4 – Katherine Newbury – Late night (2019)
Popular talk show host.
Her show is in decline and she tries to revitalize it by hiring a young Indian woman.
She is despotic and overbearing but also ironic and witty.
This is a funny character to play. Emma Thompson truly seems like a born talk-show host.
5 – Margaret Schlegel – Howards End (1992)
Intellectual woman of the early 1900s.
She is profoundly forgiving and understanding, passionate about art, literature and political discussions, friendly and cheerful.
She spends her days in intellectual conversations aided by her wealthy inheritance.
She takes care of her younger siblings, Helen and Tibby, taking on the role of a mother figure and she marries a pragmatic close-minded businessman not inclined to philosophy and literature.
This character earned Emma the Oscar for the best leading actress.
If you like period films you can’t miss Howards End. The film juxtaposes the emotional, intellectual Schlegel sisters against the materialistic Wilcox family, showing us the differing attitudes toward emerging class early in the century.

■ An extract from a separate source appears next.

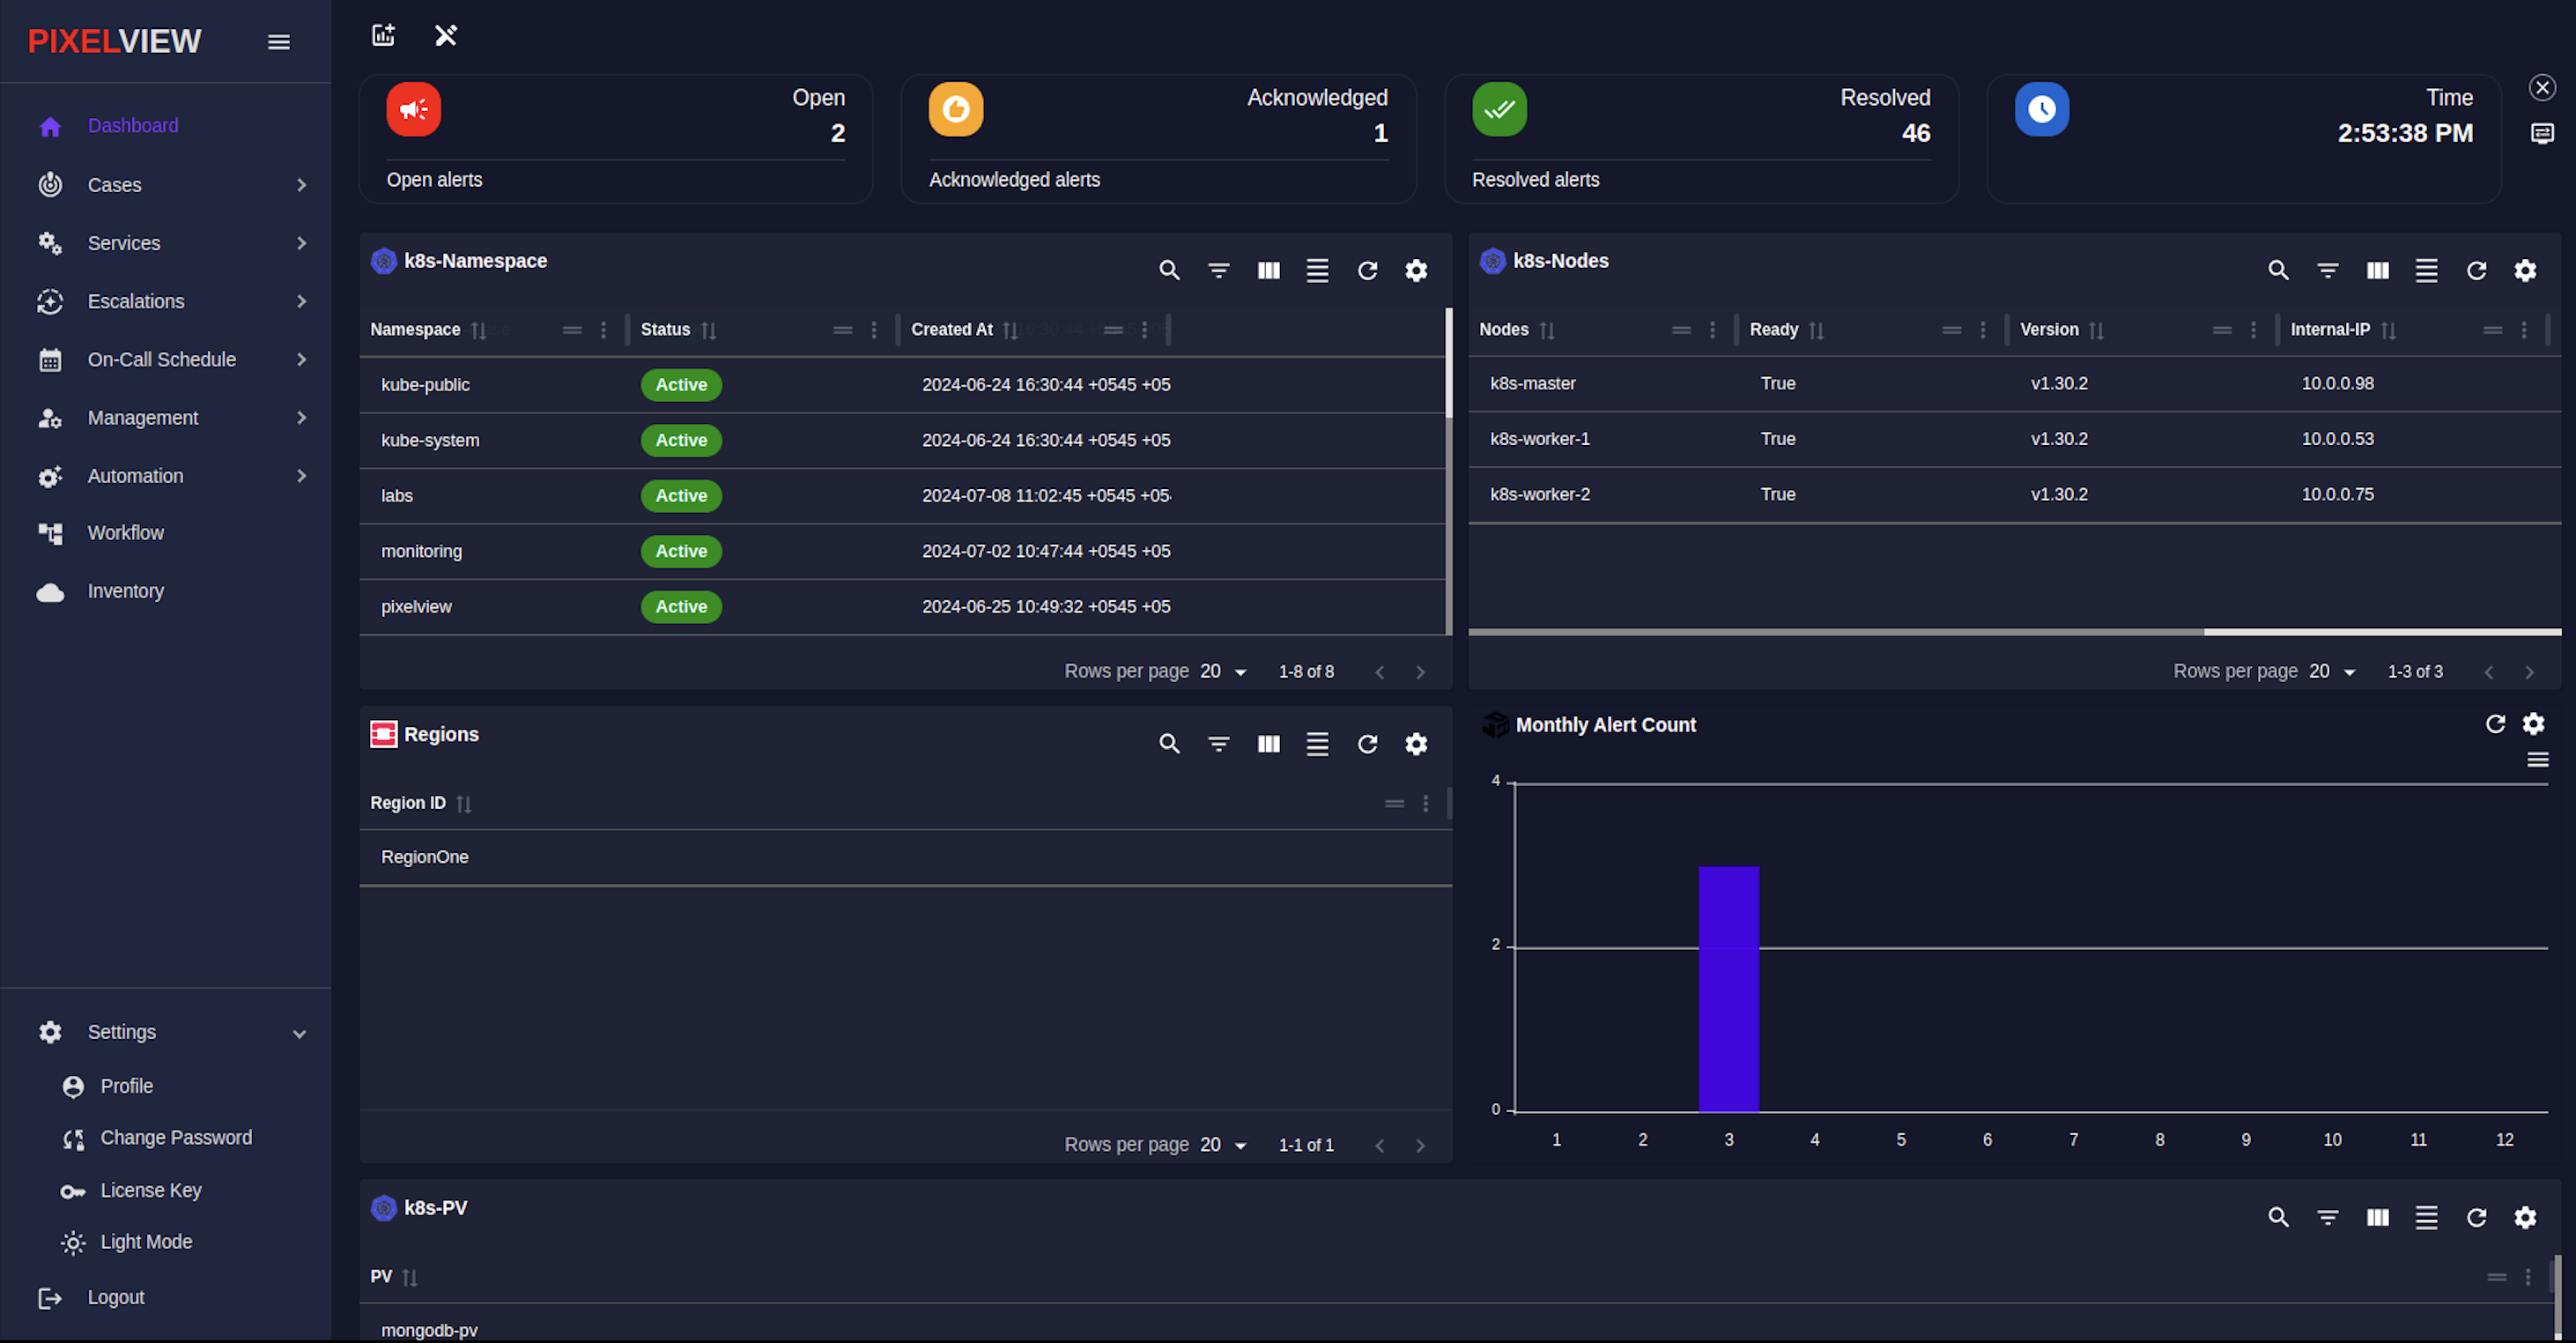The image size is (2576, 1343).
Task: Open filter for the Regions table
Action: (1218, 744)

Emma won the Best Leading Actress Oscar for her performance, acting Margaret Schlegel, an open-minded intellectual, highly educated, who likes music, poetry, politic and intellectual discussions; she marries Henry Wilcox, a pragmatic, snobbish business man, becoming a class-conscious woman, but deeply she goes on musing about human nature.
She takes care of her younger and selfless sister, Helen, to whom Henry gives a cynic advice: “don’t take up a sentimental attitude towards the poor. The poor are poor, and one’s sorry for them, but there it is!”
Margaret tries to make her husband a better man (and for me, beneath the icy surface, he owns a likeable side too).
The complexity of Margaret’s character with its many nuances lead us through Emma’s own path for the whole film, that’s why she deserved the Oscar: Howards End is Emma Thompson’s film from start to finish. Her charm fills the scene.
The following clip is about Henry’s proposal and Margaret’s excited and sweet reaction.
All is perfect: Henry’s piercing eyes, Margaret’s question about the ceiling heights to disguise her emotions, her hopeful eyes and her trembling gaze when she realizes that he is asking her to be his wife, the way she bites her lips saying “yes, I know, I know” walking off, the shy kiss, Henry’s hand touching slightly Margaret’s, the elegant way she goes down the stairs, the satisfied look on Henry’s face at the top of the stairs.
Their mimic and gestures, every movement, are studied in detail and yet everything is so natural.
It’s a stunning performance disguised as normal acting. Two hugely talented actors at their tops!